Source data for: PPP1R3G-RIPK1-ZBP1 Axis Activates Early-stage Apoptosis and Late-stage Necroptosis to Promote Doxorubicin-Induced Cardiotoxicity

This repository contains source data supporting the manuscript: "PPP1R3G-RIPK1-ZBP1 Axis Activates Early-stage Apoptosis and Late-stage Necroptosis to Promote Doxorubicin-Induced Cardiotoxicity". This study identifies PPP1R3G as a central regulator of RIPK1 activation and delineates a PPP1R3G–RIPK1–ZBP1 signaling axis that drives doxorubicin (DOX)-induced cardiotoxicity through a biphasic program of early apoptosis and late necroptosis.

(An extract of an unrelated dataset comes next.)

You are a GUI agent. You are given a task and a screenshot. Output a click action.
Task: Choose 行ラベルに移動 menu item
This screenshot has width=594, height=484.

Contents: - figures_source_data: Source data underlying all main figures (Fig. 1–6) - supplementary_data: Source data for supplementary figures (Fig. S1–S6) Experimental overview: This study includes both in vitro and in vivo experiments. H9c2 cardiomyoblasts, mouse embryonic fibroblasts (MEFs), and primary cardiomyocytes were used to assess cell death, RIPK1 activation, and ZBP1 signaling. Wild-type and Ppp1r3g knockout mice were subjected to doxorubicin-induced cardiotoxicity. Cardiac injury was evaluated using histology, immunostaining, echocardiography, cytokine analysis, and survival studies. Data notes: Each file contains the quantitative data used to generate the figures. Statistical analyses were performed using GraphPad Prism. Funding: This work was supported by the National Institutes of Health (R01GM120502, R01GM147474, R35GM158455) and the American Heart Association (26POST1196141).